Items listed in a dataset
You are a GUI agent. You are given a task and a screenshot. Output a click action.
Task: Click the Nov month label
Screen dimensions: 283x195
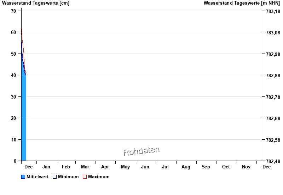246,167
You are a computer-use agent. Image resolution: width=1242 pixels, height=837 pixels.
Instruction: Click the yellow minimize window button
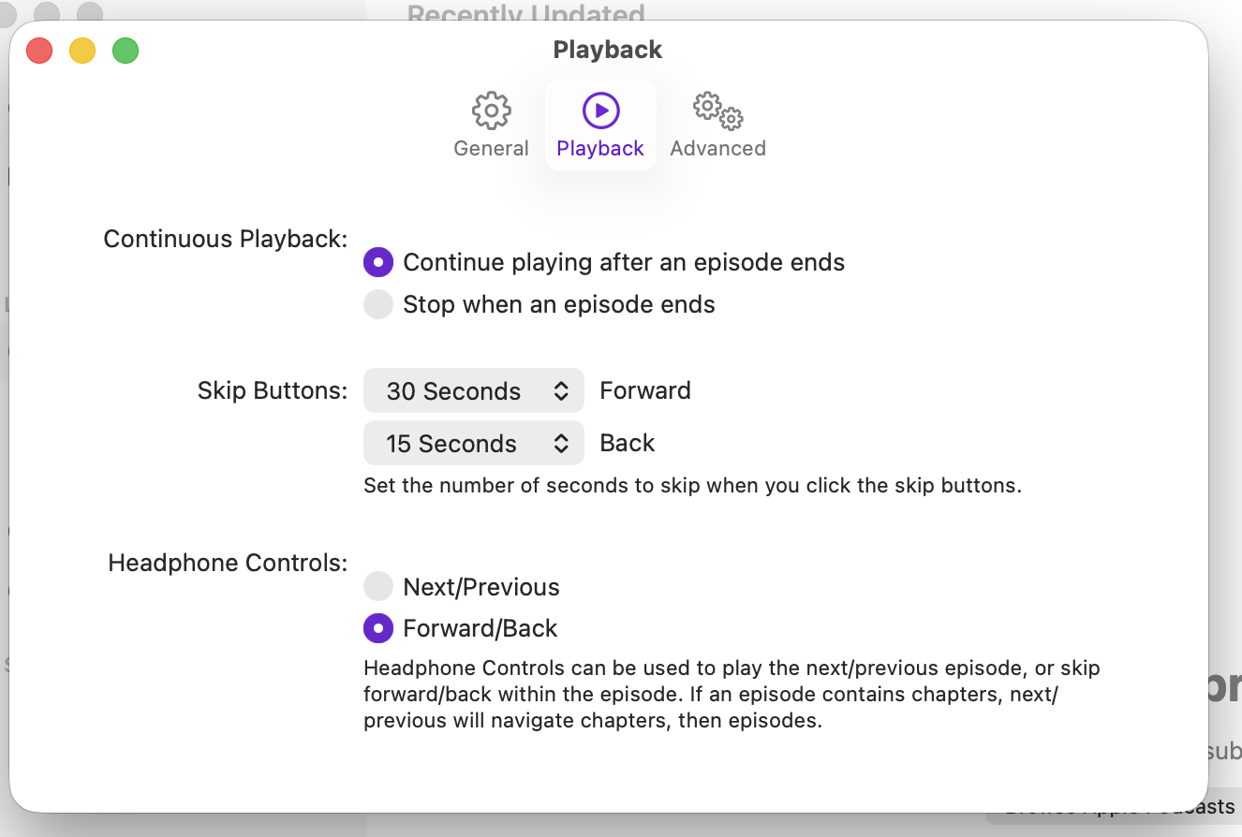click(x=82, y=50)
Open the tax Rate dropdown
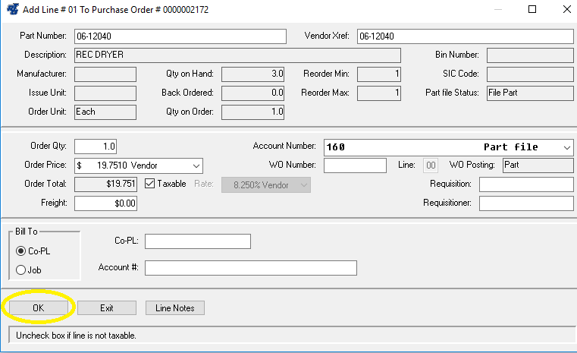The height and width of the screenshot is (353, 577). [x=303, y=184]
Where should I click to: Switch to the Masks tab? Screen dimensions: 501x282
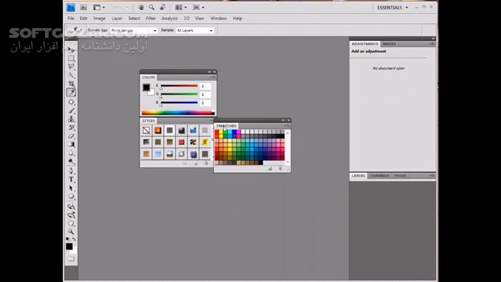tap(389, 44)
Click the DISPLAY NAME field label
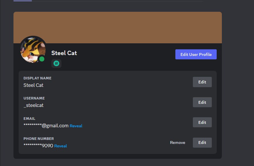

Problem ▸ Set out every line of the records above as a numbered list, skipping any blank lines. Leave the pictures out.

Completed exercise ▸
1. You are a GUI agent. You are given a task and a screenshot. Output a click action.
2. Task: Click the Nov month label
3. Screen dimensions: 283x195
4. 246,167
5. You are a computer-use agent. Image resolution: width=1242 pixels, height=837 pixels.
6. Instruction: Click the yellow minimize window button
7. click(x=82, y=50)
8. Open the tax Rate dropdown
9. The height and width of the screenshot is (353, 577). [x=303, y=184]
10. Where should I click to: Switch to the Masks tab? Screen dimensions: 501x282
11. tap(389, 44)
12. Click the DISPLAY NAME field label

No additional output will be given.